We started with the new recruits – the 60 boys of the First Year in a choir in their first ever Abingdon performance and under the direction of Assistant Director of Music, John Cotton. They delighted their parents with lusty singing of two seasonal songs – Riu Riu Chiu, a medieval Spanish song, and Santa Claus is Coming to Town, with percussionist, Jack Cabell, providing some very suitable rhythmic links on the drum. Chamber Orchestra was next with Warlock’s timeless Capriol Suite.

Gospel Choir, directed by Helen Wenham, continued with two evocative arrangements, the spiritual, Go Tell it On the Mountain and the Marvin Gaye classic, Ain’t no Mountain High Enough which they sang with their customary zeal and enjoyment. A change of style was soon apparent in Mr Cotton’s Joint Chamber Choir – Bob Chilcott’s arrangement of the traditional Shaker song, The Gift to be Simple and his own arrangement of Christmas and other well-known themes in Wintertime.

Big Band brought the first half to an end with three ambitious tunes – Train Shuffle, I Put a Spell on You (vocalist, David Bicarregui) and Cold Duck Time – and, as always, the performances were suitably exuberant and full of fun.

After the interval, Andy Townsend’s Brass Band played a wonderfully crisp and disciplined performance of Alford’s march, On the Quarterdeck followed by the Wind Band’s performance of the epic Queen chart-topper, Bohemian Rhapsody, which took many a parent on a trip down memory lane to the early 1970s.

The orchestras closed the concert this year. Second Orchestra were in fine form in Verdi’s March from Aida, a new trumpet section, bolstered by the coaching of Mr Townsend, singing out that famous operatic tune. A seasonal favourite followed with Leroy Anderson’s Sleigh Ride, complete with horse whinnying from the trumpets and a whip from the percussion.

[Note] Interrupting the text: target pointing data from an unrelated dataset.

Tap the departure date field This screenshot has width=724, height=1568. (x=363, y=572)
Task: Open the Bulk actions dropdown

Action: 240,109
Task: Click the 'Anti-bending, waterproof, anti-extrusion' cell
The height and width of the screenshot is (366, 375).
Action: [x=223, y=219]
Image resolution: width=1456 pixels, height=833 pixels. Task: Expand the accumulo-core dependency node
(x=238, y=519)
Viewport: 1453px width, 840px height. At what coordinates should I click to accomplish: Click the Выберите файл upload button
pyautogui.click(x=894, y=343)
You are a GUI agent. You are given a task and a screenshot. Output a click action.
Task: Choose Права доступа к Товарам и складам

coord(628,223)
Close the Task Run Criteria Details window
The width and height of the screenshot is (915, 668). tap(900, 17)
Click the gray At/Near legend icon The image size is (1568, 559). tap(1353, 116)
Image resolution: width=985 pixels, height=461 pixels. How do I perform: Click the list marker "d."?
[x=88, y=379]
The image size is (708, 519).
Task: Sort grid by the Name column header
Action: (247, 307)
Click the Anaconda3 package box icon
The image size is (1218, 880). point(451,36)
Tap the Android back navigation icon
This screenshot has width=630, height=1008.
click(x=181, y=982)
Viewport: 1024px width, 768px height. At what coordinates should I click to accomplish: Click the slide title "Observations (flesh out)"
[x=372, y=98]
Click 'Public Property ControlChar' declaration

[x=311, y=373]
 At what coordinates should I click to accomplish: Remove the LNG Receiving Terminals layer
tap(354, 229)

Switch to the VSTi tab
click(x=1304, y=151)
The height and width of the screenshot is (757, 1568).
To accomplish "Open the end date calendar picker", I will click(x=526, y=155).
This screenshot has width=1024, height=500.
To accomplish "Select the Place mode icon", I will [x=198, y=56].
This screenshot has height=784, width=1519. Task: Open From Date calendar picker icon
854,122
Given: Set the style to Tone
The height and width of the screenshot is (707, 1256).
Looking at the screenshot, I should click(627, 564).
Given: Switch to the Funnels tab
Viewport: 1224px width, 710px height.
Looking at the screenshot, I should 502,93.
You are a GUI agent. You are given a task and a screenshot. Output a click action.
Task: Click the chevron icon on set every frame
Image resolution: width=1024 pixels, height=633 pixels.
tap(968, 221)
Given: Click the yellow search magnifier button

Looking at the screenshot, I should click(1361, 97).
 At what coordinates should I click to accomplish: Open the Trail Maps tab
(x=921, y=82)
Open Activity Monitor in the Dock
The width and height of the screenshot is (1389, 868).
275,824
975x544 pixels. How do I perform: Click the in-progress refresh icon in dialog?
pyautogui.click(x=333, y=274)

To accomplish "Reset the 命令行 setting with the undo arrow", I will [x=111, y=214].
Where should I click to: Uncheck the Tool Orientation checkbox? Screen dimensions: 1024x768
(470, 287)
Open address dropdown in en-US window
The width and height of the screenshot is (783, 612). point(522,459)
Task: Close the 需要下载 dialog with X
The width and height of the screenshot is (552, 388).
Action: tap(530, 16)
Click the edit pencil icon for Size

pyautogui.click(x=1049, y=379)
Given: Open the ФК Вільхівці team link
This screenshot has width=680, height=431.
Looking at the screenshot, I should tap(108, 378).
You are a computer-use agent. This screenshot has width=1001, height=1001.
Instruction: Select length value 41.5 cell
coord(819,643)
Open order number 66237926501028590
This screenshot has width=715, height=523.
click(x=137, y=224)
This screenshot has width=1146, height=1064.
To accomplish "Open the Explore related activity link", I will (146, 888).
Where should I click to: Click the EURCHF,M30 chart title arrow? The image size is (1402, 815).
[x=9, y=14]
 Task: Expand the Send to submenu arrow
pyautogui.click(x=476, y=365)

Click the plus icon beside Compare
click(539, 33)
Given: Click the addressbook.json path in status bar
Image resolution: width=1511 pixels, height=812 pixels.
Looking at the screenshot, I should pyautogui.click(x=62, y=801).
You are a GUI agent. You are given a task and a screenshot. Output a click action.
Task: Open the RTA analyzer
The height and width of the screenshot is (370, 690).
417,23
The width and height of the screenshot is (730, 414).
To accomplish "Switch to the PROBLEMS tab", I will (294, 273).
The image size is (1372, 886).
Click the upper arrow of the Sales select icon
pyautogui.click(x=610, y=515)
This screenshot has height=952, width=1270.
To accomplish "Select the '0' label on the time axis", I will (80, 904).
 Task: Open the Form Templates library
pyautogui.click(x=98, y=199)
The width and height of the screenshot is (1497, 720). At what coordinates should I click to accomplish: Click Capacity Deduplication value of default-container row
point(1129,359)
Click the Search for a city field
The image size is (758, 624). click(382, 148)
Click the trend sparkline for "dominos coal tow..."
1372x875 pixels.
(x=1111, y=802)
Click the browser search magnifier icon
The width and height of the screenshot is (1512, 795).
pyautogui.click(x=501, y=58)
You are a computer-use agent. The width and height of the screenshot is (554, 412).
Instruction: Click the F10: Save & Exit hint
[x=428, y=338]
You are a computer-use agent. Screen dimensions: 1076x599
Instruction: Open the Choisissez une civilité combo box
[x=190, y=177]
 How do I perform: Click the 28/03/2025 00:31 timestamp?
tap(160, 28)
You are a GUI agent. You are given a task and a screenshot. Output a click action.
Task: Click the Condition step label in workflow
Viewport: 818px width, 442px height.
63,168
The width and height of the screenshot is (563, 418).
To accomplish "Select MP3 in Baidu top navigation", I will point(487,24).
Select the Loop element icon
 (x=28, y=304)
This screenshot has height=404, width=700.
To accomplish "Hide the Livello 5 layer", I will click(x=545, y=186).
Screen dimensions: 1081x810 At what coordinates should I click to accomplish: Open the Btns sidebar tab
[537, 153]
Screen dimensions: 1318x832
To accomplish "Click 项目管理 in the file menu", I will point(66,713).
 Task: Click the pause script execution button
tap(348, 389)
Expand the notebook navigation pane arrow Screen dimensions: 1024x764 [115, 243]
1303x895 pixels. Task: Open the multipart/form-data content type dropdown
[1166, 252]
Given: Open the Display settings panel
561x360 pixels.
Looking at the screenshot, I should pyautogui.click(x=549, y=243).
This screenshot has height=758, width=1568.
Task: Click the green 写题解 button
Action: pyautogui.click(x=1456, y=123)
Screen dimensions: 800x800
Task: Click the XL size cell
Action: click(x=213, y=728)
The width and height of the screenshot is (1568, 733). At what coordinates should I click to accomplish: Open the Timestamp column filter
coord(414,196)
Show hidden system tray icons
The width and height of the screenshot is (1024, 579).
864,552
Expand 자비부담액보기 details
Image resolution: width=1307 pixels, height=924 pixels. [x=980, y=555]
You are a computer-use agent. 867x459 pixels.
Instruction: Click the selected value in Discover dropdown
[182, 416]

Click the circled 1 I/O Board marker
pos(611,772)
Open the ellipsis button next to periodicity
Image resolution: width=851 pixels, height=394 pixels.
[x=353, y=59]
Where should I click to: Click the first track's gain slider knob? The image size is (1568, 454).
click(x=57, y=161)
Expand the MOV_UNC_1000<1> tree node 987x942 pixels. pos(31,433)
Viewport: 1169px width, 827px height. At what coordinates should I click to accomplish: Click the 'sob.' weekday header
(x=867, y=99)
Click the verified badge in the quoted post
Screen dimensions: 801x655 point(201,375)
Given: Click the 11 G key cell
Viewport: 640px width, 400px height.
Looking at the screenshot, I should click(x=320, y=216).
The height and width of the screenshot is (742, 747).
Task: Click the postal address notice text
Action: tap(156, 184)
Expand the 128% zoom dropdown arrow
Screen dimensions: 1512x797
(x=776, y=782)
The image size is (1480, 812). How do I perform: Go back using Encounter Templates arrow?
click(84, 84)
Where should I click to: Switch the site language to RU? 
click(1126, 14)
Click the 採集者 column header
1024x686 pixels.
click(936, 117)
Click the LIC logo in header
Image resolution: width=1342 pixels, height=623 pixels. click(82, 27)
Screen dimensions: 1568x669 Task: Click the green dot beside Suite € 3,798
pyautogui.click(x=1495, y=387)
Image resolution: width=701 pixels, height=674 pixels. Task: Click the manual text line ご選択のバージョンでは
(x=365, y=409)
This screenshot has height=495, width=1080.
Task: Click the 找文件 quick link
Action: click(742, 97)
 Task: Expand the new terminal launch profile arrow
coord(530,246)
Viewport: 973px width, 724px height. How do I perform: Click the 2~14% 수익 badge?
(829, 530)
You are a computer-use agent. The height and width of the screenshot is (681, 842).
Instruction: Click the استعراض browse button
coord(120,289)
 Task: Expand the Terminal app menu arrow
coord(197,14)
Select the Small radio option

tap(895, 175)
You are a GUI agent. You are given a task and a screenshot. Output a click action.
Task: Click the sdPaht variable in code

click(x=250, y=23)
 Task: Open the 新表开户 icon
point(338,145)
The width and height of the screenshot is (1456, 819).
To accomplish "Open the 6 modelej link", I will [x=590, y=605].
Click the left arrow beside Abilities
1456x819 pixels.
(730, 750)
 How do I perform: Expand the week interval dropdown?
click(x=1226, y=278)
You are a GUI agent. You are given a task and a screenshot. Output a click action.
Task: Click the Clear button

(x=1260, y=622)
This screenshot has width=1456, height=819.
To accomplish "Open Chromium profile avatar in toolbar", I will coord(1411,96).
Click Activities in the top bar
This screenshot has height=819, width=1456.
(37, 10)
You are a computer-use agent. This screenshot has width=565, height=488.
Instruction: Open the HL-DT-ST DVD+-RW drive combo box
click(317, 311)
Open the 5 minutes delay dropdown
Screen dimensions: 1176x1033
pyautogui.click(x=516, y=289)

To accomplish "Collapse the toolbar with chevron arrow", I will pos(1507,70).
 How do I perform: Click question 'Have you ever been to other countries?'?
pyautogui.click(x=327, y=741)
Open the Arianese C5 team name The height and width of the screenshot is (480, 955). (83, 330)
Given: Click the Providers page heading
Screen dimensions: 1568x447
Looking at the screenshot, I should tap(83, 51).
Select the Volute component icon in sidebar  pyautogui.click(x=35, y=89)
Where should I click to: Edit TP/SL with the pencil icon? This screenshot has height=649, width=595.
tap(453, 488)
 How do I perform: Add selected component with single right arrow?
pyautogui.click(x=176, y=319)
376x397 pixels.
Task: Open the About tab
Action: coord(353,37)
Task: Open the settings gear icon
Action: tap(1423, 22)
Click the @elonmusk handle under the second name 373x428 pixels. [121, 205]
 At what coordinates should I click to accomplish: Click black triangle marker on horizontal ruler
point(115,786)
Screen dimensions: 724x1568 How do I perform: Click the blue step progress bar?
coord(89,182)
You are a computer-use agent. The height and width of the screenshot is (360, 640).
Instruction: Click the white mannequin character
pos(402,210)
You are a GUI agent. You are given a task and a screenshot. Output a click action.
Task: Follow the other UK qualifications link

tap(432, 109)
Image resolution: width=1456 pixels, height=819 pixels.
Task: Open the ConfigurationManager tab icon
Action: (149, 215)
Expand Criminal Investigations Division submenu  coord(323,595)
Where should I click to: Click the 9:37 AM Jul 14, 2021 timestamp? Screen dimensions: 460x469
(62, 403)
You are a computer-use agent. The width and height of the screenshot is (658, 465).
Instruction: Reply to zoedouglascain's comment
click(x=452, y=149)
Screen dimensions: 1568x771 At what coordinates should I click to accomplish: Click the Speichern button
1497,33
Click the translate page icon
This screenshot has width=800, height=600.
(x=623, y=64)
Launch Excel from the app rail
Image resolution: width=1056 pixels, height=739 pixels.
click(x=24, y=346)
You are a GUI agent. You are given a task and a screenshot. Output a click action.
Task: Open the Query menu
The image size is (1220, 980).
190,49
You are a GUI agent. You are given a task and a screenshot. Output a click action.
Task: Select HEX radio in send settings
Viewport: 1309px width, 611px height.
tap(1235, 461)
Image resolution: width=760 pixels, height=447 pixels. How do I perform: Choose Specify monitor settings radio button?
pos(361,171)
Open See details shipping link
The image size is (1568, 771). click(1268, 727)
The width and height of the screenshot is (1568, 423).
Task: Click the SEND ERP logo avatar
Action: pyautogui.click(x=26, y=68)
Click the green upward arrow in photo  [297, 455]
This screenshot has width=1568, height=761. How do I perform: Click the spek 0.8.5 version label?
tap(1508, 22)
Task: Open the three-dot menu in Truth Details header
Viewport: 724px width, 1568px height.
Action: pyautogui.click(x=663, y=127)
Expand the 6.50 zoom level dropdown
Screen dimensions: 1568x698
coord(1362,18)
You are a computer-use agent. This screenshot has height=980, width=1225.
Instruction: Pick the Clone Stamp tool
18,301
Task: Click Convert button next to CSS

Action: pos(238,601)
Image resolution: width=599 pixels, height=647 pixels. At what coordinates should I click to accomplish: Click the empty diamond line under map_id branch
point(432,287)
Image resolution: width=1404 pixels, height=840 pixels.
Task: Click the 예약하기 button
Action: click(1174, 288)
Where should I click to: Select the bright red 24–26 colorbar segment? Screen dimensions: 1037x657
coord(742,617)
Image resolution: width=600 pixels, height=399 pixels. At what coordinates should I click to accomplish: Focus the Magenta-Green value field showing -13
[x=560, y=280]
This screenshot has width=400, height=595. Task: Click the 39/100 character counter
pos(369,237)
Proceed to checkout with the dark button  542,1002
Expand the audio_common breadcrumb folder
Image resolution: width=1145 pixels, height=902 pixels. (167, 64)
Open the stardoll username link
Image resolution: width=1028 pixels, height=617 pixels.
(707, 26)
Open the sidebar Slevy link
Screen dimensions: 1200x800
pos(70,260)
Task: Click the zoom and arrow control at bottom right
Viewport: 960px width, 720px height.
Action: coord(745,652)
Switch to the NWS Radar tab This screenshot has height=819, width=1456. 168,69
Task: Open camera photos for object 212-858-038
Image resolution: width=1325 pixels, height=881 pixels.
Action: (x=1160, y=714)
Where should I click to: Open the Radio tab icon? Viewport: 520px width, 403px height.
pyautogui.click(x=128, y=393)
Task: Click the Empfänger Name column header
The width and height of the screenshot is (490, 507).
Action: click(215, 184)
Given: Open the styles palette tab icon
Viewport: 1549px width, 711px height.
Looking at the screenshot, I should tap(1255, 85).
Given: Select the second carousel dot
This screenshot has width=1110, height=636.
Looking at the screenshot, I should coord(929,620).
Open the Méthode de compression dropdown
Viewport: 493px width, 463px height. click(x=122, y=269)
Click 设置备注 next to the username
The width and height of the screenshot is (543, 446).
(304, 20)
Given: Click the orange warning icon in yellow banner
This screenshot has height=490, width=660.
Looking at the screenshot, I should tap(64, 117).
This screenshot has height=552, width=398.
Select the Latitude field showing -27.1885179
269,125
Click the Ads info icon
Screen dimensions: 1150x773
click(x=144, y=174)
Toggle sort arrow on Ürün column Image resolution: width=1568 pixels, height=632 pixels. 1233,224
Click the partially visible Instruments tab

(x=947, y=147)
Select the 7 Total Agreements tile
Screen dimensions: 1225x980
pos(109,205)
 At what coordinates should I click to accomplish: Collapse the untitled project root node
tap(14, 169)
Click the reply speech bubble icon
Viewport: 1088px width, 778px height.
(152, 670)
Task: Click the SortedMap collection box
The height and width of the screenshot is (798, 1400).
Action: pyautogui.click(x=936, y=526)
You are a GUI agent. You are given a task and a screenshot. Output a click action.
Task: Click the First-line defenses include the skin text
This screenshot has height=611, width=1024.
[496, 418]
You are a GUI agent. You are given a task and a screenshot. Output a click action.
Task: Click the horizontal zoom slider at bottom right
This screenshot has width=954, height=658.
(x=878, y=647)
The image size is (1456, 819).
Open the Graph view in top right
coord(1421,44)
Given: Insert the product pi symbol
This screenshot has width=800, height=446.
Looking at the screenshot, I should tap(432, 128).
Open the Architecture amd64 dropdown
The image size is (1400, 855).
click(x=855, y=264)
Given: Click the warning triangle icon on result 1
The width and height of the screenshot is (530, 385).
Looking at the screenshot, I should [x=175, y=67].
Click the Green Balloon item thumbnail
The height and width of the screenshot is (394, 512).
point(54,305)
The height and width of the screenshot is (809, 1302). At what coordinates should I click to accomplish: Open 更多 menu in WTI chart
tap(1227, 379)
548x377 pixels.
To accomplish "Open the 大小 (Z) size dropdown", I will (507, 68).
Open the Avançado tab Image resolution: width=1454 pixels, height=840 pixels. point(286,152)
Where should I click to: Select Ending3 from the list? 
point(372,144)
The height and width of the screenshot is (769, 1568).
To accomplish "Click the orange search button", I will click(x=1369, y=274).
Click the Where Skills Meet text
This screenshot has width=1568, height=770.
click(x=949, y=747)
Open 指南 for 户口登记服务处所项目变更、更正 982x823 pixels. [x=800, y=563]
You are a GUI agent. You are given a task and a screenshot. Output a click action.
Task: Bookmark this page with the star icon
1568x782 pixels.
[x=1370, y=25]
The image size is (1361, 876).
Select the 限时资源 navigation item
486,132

With First Orchestra we heard flautist, Will Lam, in Cécile Chaminade’s Concertino, played from memory and real professionalism. This was a richly lyrical and subtle performance from this distinguished player, now in his final year. Finally, we heard Elgar’s at times exciting and noble Pomp and Circumstance March No 1, a work that gives great opportunities for all sections of the orchestra. Everyone enjoyed the final moment – a congregational performance of the carol, Unto Us is Born a Son.